Our Agent is Receiving Closed Connections from the ZIS
There are many reasons that an agent may receive a closed connection when it tries to send a message to the ZIS. It is the responsibility of the agent to handle this condition properly which means to not simply resend the message immediately or change a few pieces of information in the message (like the MessageId) and resend it).
In these times where data centers face daily threats from those who would want to intrude, network devices and operating systems put in place systems to try to detect intruder's behavior and block their access. Agents that mishandle closed connection errors as described above end up resembling an intruder to the network or operating system and they protect their assets by continuing to close your connections, which continues the cycle.
How to Correctly Handle a Closed Connection
When your agent receives a closed connection, it will either get a "web exception" or a "runtime exception" (at least this is the terminology used by the .Net framework). With web exceptions, you get much more information about what could have happened:
|ConnectFailure||The remote service could not be contacted at the transport level.|
|ConnectionClosed||The connection was closed prematurely.|
|KeepAliveFailure||The server closed a connection made with the Keep-alive header set.|
|NameResolutionFailure||The name service could not resolve the host name.|
|ProtocolError||The response received from the server was complete but indicated an error at the protocol level.|
|ReceiveFailure||A complete response was not received from the remote server.|
|RequestCanceled||The request was canceled.|
|SecureChannelFailure||An error occurred in a secure channel link.|
|SendFailure||A complete request could not be sent to the remote server.|
|ServerProtocolViolation||The server response was not a valid HTTP response.|
|Success||No error was encountered.|
|Timeout||No response was received within the time-out set for the request.|
|TrustFailure||A server certificate could not be validated.|
|MessageLengthLimitExceeded||A message was received that exceeded the specified limit when sending a request or receiving a response from the server.|
|Pending||An internal asynchronous request is pending.|
|PipelineFailure||This value supports the .NET Framework infrastructure and is not intended to be used directly in your code.|
|ProxyNameResolutionFailure||The name resolver service could not resolve the proxy host name.|
|UnknownError||An exception of unknown type has occurred.|
In our agent, we catch web exceptions and sleep the agent before resending the message an amount of time relative to the type of error.
For example, if the returned value was "DNS Failure", it doesn't make sense to retry right away because a human needs to make a configuration change — so send a notification to an administrator and retry in 20 minutes.
If a "runtime error" was received, it is likely that the agent's own operating system is causing the failure.

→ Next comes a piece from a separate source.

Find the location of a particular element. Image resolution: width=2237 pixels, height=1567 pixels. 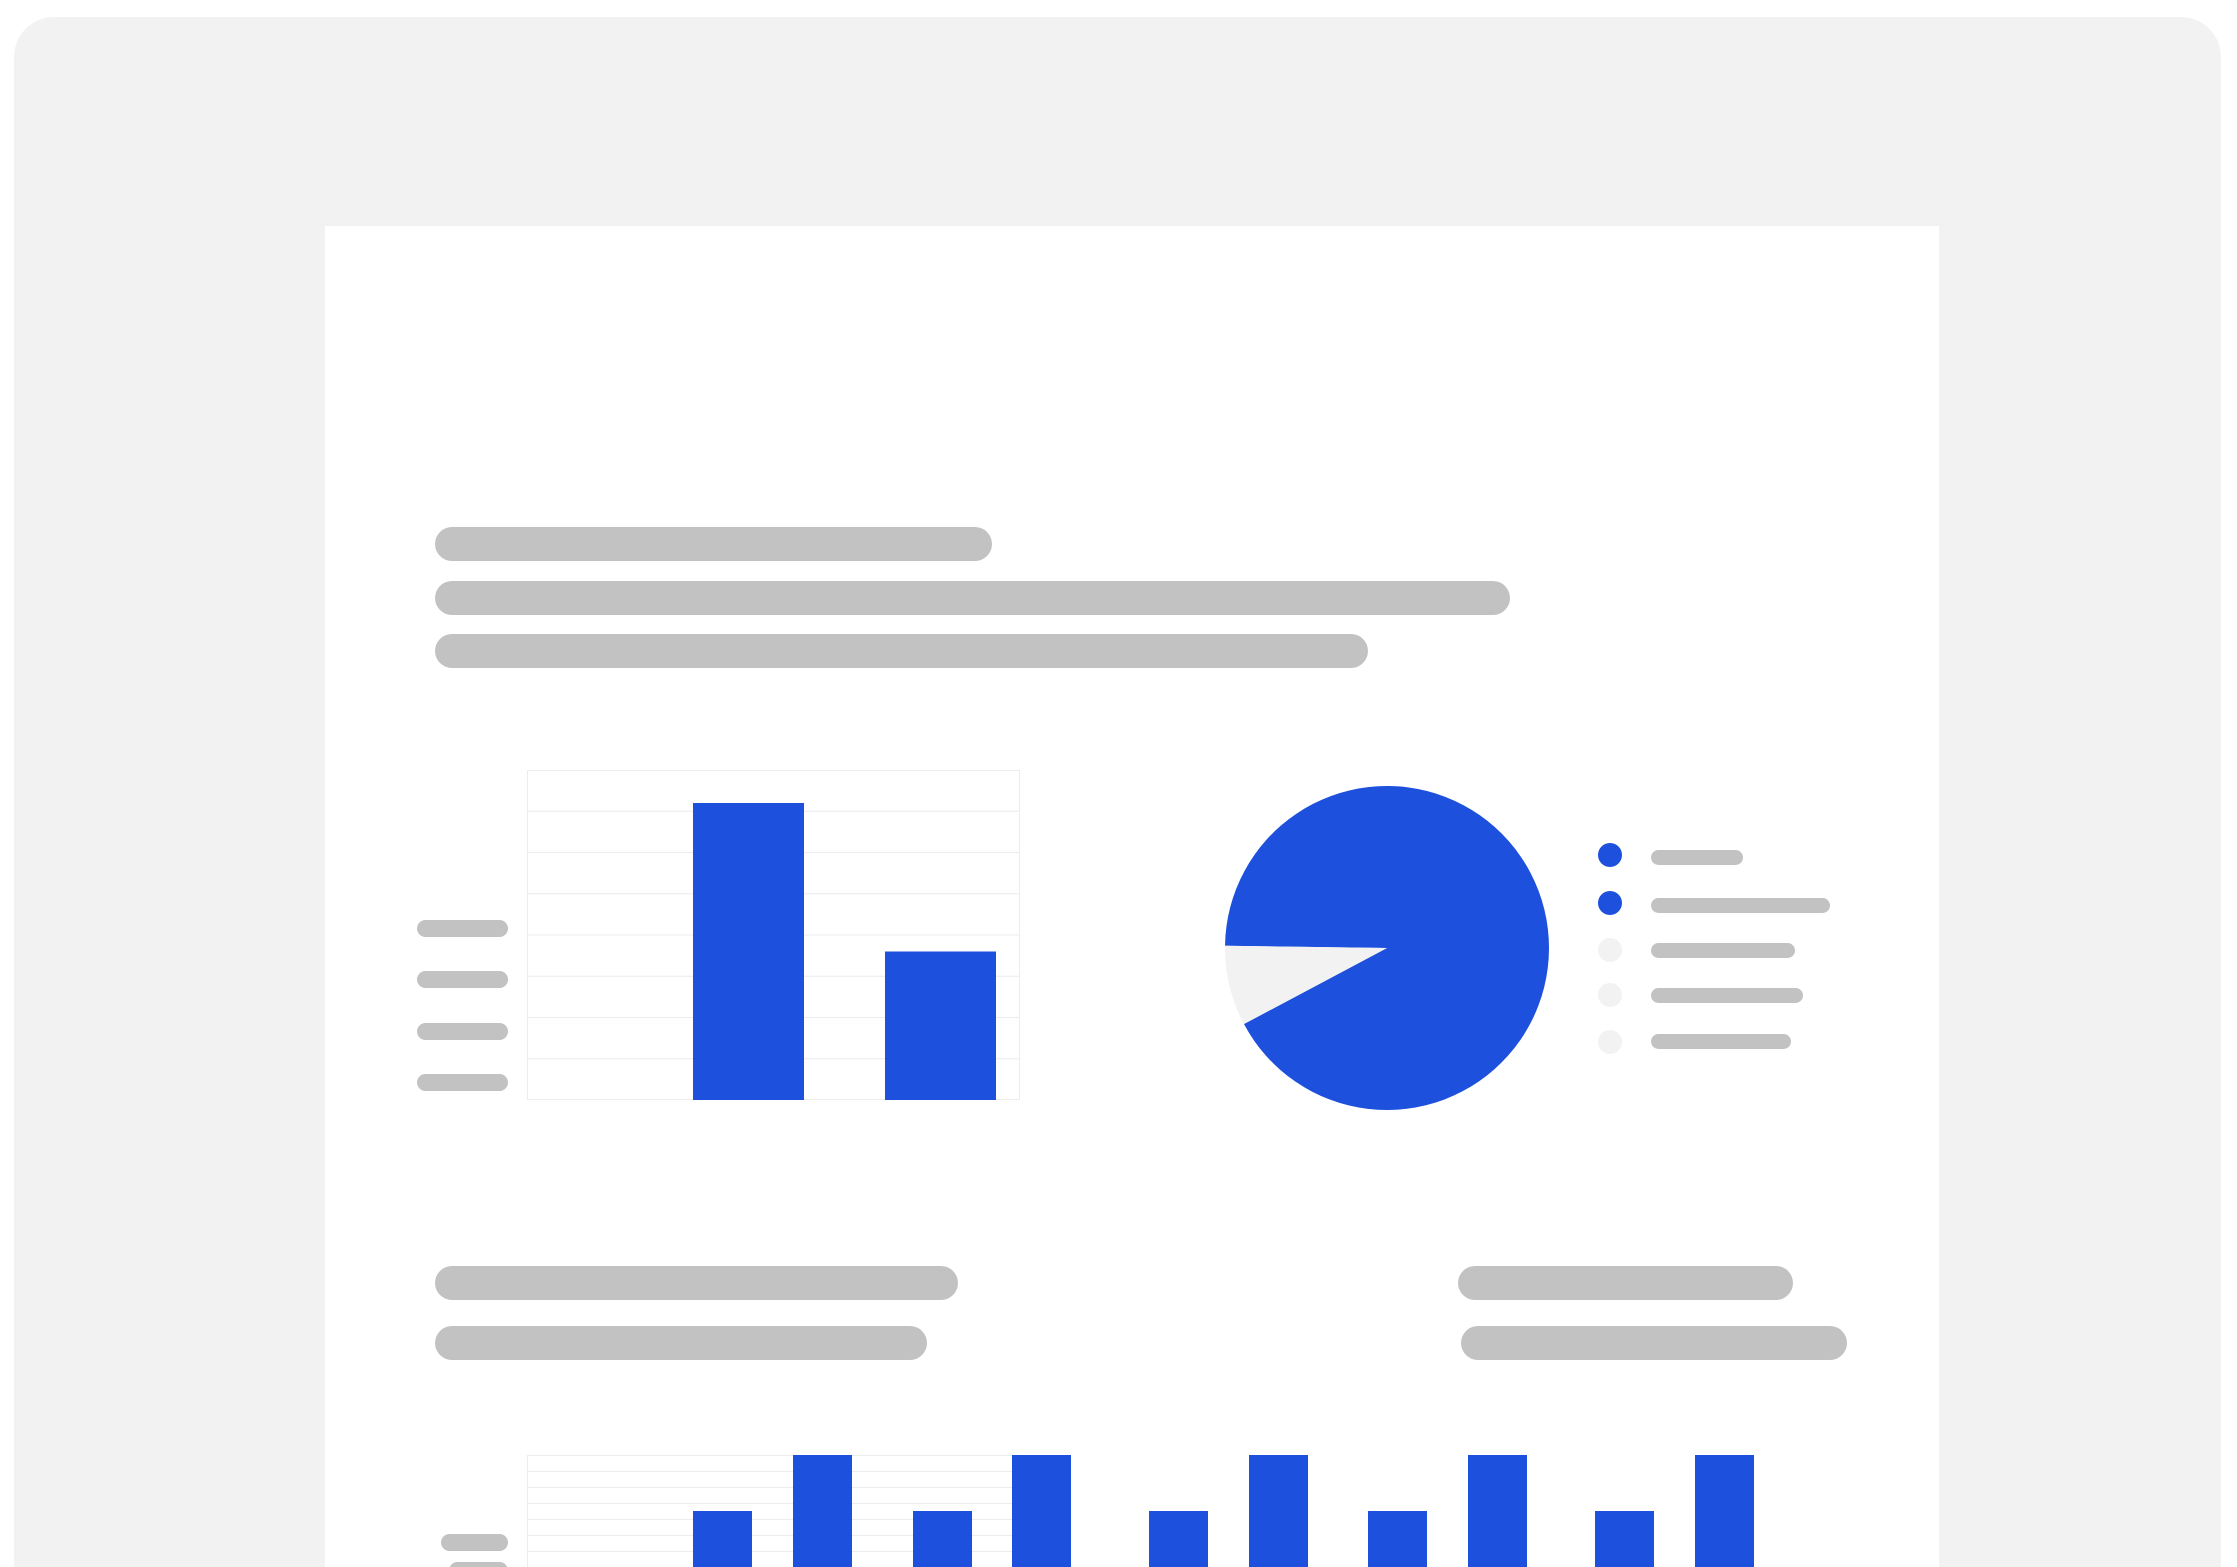

bar-chart-1-plot is located at coordinates (774, 935).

This might mean that the message may have been sent already (and may have been processed by the ZIS) and that something local may need to be addressed.
In any event, the agent should at least wait for a short time (perhaps .2-.5 seconds) before attempting any retries. In our agent, we increase that retry interval on each retry attempt until it reaches some maximum (perhaps 1 hour). This is because after each failed retry, the likelihood of a success diminishes with each subsequent retry at the same interval.